Borrowing from the idea of the Pluspora Check-in get some tabletop conversation going. If you have any questions that you want to get on the list to be asked, let me know. Also, if you'd like to be added or taken off the list of participants, let me know.
How do you feel about the idea of virtual conventions?
During this pandemic, we're having to figure out different ways to continue to the hobby. Not just in the keeping the regular sessions going, but in our other activities- like conventions. There have been a few so far: GaryCon went virtual. FnordCon is virtual going on right now on https://discord.gg/7sPjhRU. Cyclops Con (Goodman Games) is also online this weekend - https://tabletop.events/conventions/cyclops-con. Kobold Con is May 1-3, Tabletop's Con of Champions (raising money to support Tabletop.Events) is also coming in May.
I tried out FnordCon this weekend, and it was actually the first con I've gone to in a while. The great thing about this one was that there were no registration costs, so I could try it out risk free (as opposed to Cyclops Con, which is the reason I didn't choose that one).
It's definitely more accessible- no hotel costs, no food costs, no travel costs, and able to just jump on and off. There's definitely a loss in the sights and the non-hobbyists that you see there, and a certain energy is lost. There was a dealer room, and the dealers were not shy about saying how this was the best experience that they had at cons money wise, and the ability to engage with their customers without other concerns that you have on the con floor were very much appreciated. Also, being able to jump around between rooms without the travel time and the uncertainty of where an event was, and the press of people trying to get good seats was a definite plus. And even before the pandemic, I'd always get some sort of ConCrud that I'd carry home with me after the event- that's not a consideration here.

» DATASET EXTRACT
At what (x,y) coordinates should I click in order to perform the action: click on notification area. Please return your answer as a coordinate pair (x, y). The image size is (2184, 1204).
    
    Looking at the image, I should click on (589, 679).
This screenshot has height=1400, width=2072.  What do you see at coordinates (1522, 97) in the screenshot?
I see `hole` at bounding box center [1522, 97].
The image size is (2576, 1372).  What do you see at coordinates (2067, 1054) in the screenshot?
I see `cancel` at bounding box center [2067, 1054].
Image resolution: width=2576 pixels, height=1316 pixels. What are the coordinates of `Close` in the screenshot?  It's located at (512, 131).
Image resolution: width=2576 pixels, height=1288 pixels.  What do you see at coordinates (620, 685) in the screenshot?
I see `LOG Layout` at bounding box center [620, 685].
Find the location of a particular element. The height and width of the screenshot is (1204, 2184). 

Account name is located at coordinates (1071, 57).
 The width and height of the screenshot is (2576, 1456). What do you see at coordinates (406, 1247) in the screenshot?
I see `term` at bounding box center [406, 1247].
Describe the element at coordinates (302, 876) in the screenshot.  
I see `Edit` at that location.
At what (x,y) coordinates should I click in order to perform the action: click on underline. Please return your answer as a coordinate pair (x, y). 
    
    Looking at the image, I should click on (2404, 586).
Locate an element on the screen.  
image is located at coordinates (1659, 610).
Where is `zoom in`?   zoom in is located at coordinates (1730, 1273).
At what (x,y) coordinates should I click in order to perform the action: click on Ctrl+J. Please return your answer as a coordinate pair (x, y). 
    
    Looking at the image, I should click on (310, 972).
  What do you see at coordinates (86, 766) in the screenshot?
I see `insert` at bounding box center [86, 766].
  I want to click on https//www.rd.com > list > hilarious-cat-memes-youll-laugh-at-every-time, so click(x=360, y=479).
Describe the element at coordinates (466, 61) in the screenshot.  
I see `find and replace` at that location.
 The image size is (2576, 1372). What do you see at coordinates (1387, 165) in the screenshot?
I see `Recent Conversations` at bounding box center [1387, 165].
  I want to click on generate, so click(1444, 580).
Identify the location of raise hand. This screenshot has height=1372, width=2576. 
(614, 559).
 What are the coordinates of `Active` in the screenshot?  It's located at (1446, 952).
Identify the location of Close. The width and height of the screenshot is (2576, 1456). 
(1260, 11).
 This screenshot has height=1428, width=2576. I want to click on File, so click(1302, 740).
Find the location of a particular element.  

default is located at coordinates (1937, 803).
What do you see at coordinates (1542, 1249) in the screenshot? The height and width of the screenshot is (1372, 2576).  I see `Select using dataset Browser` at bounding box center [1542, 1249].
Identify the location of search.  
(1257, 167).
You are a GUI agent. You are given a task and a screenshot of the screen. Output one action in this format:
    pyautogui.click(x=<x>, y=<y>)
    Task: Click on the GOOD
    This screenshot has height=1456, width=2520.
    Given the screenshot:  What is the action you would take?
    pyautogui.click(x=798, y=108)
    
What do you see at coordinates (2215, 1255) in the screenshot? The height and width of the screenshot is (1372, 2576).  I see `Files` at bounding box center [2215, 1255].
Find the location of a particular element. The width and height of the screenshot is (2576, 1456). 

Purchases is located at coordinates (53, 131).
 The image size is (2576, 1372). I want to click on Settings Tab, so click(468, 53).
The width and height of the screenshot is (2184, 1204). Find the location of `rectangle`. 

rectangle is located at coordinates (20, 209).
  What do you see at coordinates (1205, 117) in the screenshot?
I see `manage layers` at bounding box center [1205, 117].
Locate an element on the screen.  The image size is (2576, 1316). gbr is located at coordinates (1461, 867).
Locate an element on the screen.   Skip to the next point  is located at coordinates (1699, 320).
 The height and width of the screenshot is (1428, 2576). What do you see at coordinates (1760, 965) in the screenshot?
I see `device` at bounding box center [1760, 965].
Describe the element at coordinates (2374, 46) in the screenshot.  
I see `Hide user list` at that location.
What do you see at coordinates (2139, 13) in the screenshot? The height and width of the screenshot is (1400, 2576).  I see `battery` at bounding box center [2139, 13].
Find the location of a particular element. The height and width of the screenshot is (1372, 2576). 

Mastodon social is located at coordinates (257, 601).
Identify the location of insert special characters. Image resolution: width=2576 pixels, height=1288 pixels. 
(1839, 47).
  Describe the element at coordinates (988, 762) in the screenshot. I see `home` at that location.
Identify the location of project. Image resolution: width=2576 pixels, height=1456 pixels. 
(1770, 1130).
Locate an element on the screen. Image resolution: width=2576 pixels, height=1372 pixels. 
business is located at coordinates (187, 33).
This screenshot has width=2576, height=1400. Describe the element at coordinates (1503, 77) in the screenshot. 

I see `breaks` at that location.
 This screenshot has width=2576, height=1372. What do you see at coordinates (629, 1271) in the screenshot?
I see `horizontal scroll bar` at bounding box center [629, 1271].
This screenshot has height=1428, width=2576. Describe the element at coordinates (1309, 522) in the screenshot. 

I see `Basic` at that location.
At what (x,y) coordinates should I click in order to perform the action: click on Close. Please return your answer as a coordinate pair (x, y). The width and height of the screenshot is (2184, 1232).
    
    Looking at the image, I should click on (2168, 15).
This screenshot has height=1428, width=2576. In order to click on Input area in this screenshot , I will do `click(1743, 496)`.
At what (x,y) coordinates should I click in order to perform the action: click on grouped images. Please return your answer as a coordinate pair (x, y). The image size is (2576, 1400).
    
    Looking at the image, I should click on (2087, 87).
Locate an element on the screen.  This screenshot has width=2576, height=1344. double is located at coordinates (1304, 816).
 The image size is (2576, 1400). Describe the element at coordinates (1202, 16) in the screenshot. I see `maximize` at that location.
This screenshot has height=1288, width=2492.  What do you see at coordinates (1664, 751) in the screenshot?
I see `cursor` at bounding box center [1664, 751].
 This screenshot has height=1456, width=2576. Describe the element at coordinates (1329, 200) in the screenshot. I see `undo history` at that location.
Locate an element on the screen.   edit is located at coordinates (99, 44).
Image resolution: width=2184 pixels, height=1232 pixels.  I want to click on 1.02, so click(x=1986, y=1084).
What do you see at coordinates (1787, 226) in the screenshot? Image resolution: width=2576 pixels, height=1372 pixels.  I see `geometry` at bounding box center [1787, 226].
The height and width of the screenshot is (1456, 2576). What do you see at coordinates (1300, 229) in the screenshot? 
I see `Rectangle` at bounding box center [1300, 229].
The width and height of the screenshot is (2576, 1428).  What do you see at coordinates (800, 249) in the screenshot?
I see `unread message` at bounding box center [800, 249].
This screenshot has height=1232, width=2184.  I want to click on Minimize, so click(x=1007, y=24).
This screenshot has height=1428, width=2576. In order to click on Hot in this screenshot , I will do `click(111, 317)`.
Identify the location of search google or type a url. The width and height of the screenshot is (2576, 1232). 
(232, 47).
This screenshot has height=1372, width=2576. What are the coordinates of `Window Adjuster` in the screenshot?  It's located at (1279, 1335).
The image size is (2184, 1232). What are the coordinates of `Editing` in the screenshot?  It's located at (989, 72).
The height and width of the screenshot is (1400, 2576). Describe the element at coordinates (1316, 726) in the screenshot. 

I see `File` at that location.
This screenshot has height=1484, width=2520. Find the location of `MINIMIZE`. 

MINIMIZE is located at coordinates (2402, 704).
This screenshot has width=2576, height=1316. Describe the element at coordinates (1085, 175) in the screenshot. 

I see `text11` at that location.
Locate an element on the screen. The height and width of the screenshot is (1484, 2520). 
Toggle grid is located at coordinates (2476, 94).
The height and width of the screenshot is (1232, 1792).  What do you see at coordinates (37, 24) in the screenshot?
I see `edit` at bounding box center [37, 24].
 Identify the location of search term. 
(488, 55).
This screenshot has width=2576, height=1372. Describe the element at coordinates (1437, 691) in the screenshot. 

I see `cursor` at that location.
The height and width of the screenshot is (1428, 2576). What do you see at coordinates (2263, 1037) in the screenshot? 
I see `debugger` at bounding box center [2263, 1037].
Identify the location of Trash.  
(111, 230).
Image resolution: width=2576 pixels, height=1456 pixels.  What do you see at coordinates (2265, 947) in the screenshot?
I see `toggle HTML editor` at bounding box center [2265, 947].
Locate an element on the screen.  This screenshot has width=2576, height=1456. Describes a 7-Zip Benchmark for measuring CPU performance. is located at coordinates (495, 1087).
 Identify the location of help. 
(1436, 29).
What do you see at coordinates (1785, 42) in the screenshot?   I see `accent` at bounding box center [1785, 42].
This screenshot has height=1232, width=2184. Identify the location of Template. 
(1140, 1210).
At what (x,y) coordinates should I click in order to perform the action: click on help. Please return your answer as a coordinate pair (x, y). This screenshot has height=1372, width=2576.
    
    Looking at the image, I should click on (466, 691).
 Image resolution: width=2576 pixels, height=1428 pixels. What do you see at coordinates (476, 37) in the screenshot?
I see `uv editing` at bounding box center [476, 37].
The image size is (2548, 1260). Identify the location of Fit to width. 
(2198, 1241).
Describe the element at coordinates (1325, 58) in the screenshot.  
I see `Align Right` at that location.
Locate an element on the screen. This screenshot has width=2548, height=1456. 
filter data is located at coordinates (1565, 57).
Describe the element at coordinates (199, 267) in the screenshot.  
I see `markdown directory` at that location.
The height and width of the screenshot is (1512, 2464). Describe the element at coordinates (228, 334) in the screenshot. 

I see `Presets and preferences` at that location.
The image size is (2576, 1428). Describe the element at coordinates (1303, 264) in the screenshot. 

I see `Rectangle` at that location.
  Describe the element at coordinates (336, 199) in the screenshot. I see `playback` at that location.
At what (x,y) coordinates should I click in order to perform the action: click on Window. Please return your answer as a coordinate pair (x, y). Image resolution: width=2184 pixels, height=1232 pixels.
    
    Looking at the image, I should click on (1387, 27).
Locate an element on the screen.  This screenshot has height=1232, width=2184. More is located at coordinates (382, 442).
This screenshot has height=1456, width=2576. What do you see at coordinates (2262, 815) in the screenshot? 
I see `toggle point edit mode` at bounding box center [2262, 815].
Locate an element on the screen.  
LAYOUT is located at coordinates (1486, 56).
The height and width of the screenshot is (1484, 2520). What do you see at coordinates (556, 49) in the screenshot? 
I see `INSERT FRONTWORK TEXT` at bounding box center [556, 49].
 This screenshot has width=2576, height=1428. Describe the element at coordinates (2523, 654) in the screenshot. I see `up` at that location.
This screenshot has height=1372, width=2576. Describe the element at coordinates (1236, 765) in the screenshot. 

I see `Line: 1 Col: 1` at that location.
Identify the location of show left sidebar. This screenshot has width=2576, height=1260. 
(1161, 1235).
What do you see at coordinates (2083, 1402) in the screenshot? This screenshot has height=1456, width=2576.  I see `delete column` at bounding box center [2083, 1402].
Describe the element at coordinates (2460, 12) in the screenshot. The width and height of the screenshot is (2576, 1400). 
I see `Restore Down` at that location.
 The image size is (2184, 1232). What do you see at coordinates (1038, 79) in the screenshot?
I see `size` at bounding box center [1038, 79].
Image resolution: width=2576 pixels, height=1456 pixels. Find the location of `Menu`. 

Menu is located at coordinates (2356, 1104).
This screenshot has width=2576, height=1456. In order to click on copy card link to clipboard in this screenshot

» STUDY QUESTIONS
**a)** Name every convention mentioned in the post on virtual conventions.
**b)** Copy word for word the stretch of the post on virtual conventions from "Borrowing from the" through "coming in May.".

» WRITTEN ANSWERS
**a)** GaryCon, FnordCon, Cyclops Con, Kobold Con, Con of Champions

**b)**
Borrowing from the idea of the Pluspora Check-in get some tabletop conversation going. If you have any questions that you want to get on the list to be asked, let me know. Also, if you'd like to be added or taken off the list of participants, let me know.
How do you feel about the idea of virtual conventions?
During this pandemic, we're having to figure out different ways to continue to the hobby. Not just in the keeping the regular sessions going, but in our other activities- like conventions. There have been a few so far: GaryCon went virtual. FnordCon is virtual going on right now on https://discord.gg/7sPjhRU. Cyclops Con (Goodman Games) is also online this weekend - https://tabletop.events/conventions/cyclops-con. Kobold Con is May 1-3, Tabletop's Con of Champions (raising money to support Tabletop.Events) is also coming in May.